Huber, 44, told the newspaper he appreciated the admissions, but he remains upset that an agency hired by the university to conduct the investigation, FTI Consulting, never talked to him before concluding that he wasn’t coerced.
 
He was taken to the University of Minnesota Medical Center in July 2007 with schizophrenia symptoms and confined for two weeks. During that time, he says, he received daily requests from Dr. Stephen Olson and others in the psychiatry department to volunteer for a drug trial involving an experimental medication called bifeprunox.
 
Huber said they repeatedly assured him the drug was safe — even though determining its safety was one of the very goals of the study. They even showed him the cost of his hospital care if he didn’t sign up and have the study pick up the tab.
 
Huber said he decided to enroll because he thought Olson would keep him in the hospital until he did.
 
“I was so afraid they were going to lock me up,” he said.
 
The consultant report on the case disagreed, concluding that Huber had the wherewithal to consent to the study.
 
The May 6 letter from Dykhuis listed three problems with his care, including that he was asked not to eat anything one evening in preparation for a study-related blood test the next morning, even though he hadn’t yet consented in writing.

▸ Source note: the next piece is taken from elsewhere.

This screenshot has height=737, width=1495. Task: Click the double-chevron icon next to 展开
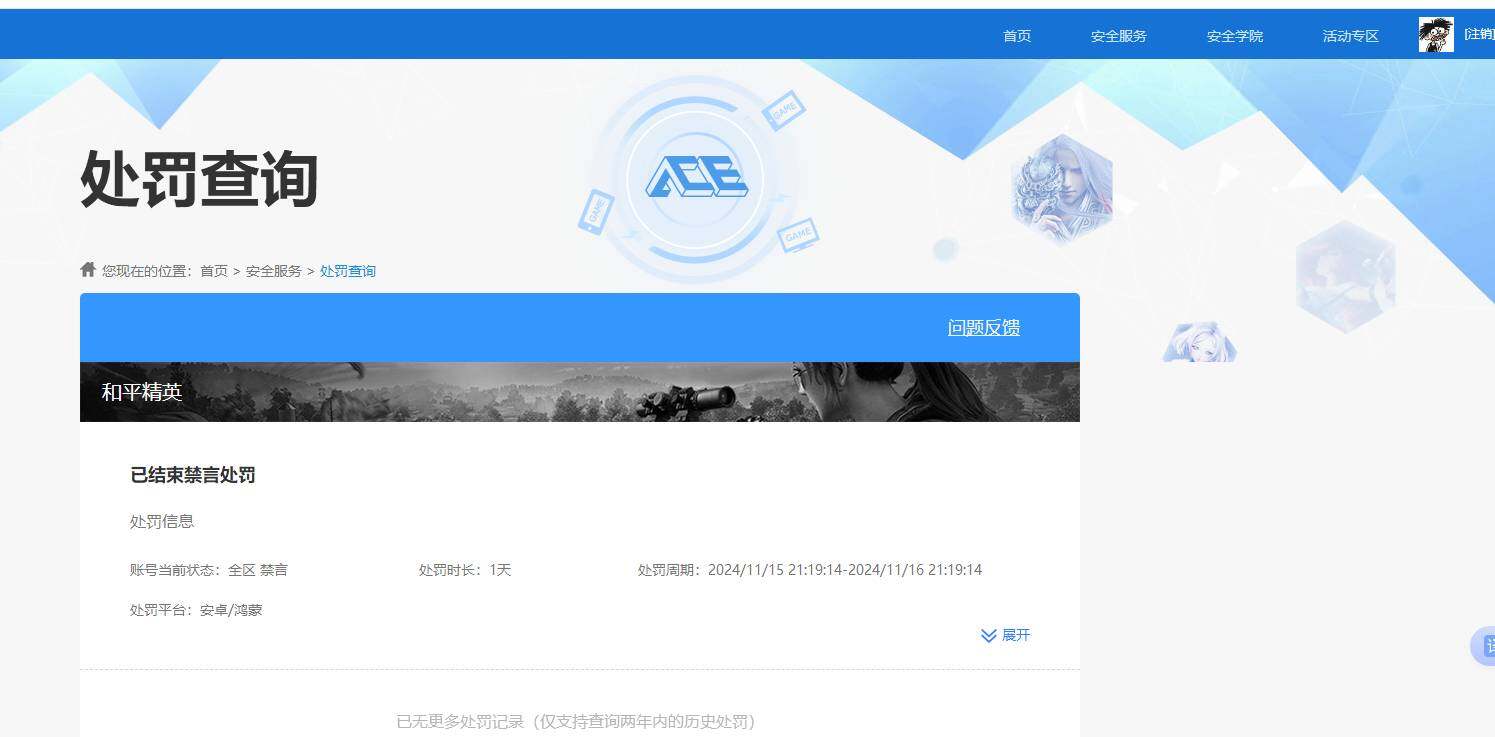(988, 635)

The letter also noted he was not informed in August 2007 that the FDA had decided not to approve bifeprunox and he was not informed in his consent form of the risks taking him off all other medications before starting a new one.
 
The university has addressed all three problems, revising consent forms and asking all researchers to notify their Internal Review Boards when they receive letters from the FDA, said Brian Lucas, a spokesman for the university’s Academic Health Center.
 
Months of medication adjustments following the study helped manage schizophrenia symptoms for Huber, who is unemployed due to his disability and living with relatives.